» SHORT EXERCISE 1:
What is the Spanish translation of this sentence from the forum thread about training a Vizsla: "The training will go easier if she's relaxed and also if she feels emotionally attended to."
» SHORT EXERCISE 2:
Can you pick up the forum thread about training a Vizsla puppy after its last post and carry it on?

I'd also recommend you go to Amazon and get a truly excellent training book by Carol Lea Benjamin, "Mother Knows Best". She needs some training here, for sure, but the first step is being able to address your own tolerance with what are essentially "Normal" Vizsla behaviors. In the mean time, you might plan in some exercise time with her..they really need that, as well as some fun/play time. The training will go easier if she's relaxed and also if she feels emotionally attended to.


----------



## olive_i (Feb 4, 2016)

Thank you fingerling and lilyloo, i completely understand and appreciate your concern!

re lilyloo, yes i'm trying to incorporate indoor time whenever I am home, hopefully this will help in addressing this. We also take her to weekly dog classes + I have committed to 2x 10 minute training sessions with me daily (+exercise).

and Gingerling; I must admit she was a lot calmer indoors when we first got her because we had her crated when sleeping inside, i can absolutely see the link here now :-[ thank you!

She started sleeping outside after about 3 weeks (so at 14 weeks of age), I am trying to explain to my mum the benefits of having her indoors more, as is the primary reason olive sleeps outside.

» GIVEN MATERIAL:
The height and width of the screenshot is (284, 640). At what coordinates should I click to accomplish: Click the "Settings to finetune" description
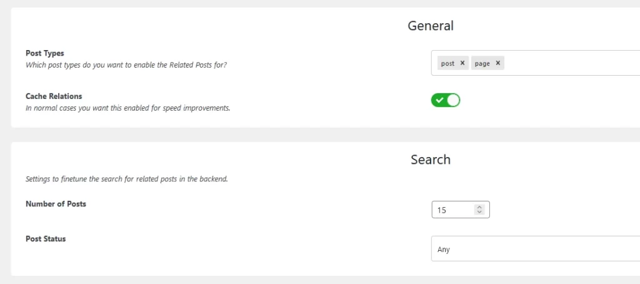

» WRITTEN REPLY 1:
El adiestramiento será más fácil si ella está relajada y también si siente que se le presta atención emocional.

» WRITTEN REPLY 2:
Just so things are clearer: I am 19 and the primary handler/ carer for Olive, I also have an older sister and 2 younger brothers (9 & 11) whose inconsistency seems to have hindered progress with jumping up etc.


----------



## gingerling (Jun 20, 2015)

"Fingerling", lol...*Blushes*. At the time I registered, "Gingerling" seemed so appropriate b/c I had recently brought home AJ, #3, and he was just so...gingery. Now, it sounds silly, maybe I can just change my nick to "Robert".

Anyways, thanks for the clarification. Maybe if you show your mum this thread and we talk with her directly? The last thing you want is to have a fight with her over this, maybe if the recommendation comes from us she might be able to hear it.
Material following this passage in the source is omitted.